# GIVEN REQUEST 1
Transcribe the passage of the 1943 Iowa Hawkeyes football page from "- Conference: Big" up to and including "in December 1943.".
# GIVEN REQUEST 2
Answer these questions using the 1943 Iowa Hawkeyes football page.
(a) Who was named MVP?
(b) Where did the team play its home games?
(c) What was Iowa's rank in the final Litkenhous Ratings?
# GIVEN REQUEST 3
Decide whether each statement agrees with the 1943 Iowa Hawkeyes football page. Answer yes or no, and quote the words that decide it.
(a) Slip Madigan was in his first season as head coach.
(b) The Hawkeyes won at least one conference game.
(c) William Barbour was one of the team's captains.

# PAGE TEXT
[START]
- Conference: Big Ten Conference
- Record: 1–6–1 (0–4–1 Big Ten)
- Head coach: Slip Madigan (1st season);
- MVP: Robert Liddy
- Captains: Robert Liddy; William Barbour;
- Home stadium: Iowa Stadium

= 1943 Iowa Hawkeyes football team =

American college football season

The 1943 Iowa Hawkeyes football team was an American football team that represented the University of Iowa as a member of the Big Ten Conference during the 1943 Big Ten football season. In their first year under head coach Slip Madigan, the Hawkeyes compiled a 1–6–1 record (0–4–1 in conference games), finished in last place in the Big Ten, and were outscored by a total of 153 to 83. Iowa ranked No. 34 in the final Litkenhous Ratings released in December 1943.
[END]
# DATA LISTING
[START]
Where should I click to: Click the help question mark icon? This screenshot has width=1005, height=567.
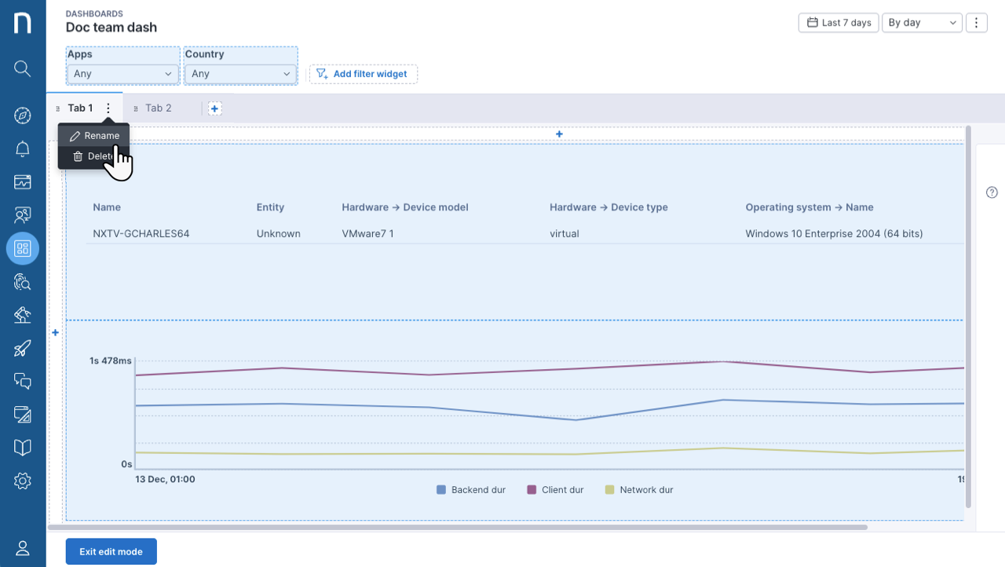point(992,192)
[END]
[START]
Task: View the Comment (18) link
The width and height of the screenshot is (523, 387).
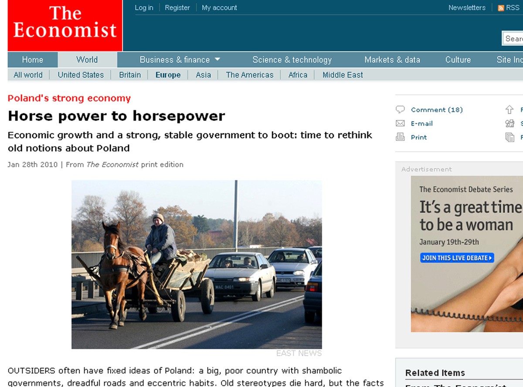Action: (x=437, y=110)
[END]
# OUTPUT 1
- Conference: Big Ten Conference
- Record: 1–6–1 (0–4–1 Big Ten)
- Head coach: Slip Madigan (1st season);
- MVP: Robert Liddy
- Captains: Robert Liddy; William Barbour;
- Home stadium: Iowa Stadium

= 1943 Iowa Hawkeyes football team =

American college football season

The 1943 Iowa Hawkeyes football team was an American football team that represented the University of Iowa as a member of the Big Ten Conference during the 1943 Big Ten football season. In their first year under head coach Slip Madigan, the Hawkeyes compiled a 1–6–1 record (0–4–1 in conference games), finished in last place in the Big Ten, and were outscored by a total of 153 to 83. Iowa ranked No. 34 in the final Litkenhous Ratings released in December 1943.

# OUTPUT 2
(a) Robert Liddy
(b) Iowa Stadium
(c) No. 34

# OUTPUT 3
(a) Yes: "In their first year under head coach Slip Madigan"
(b) No: "0–4–1 in conference games"
(c) Yes: "Captains: Robert Liddy; William Barbour;"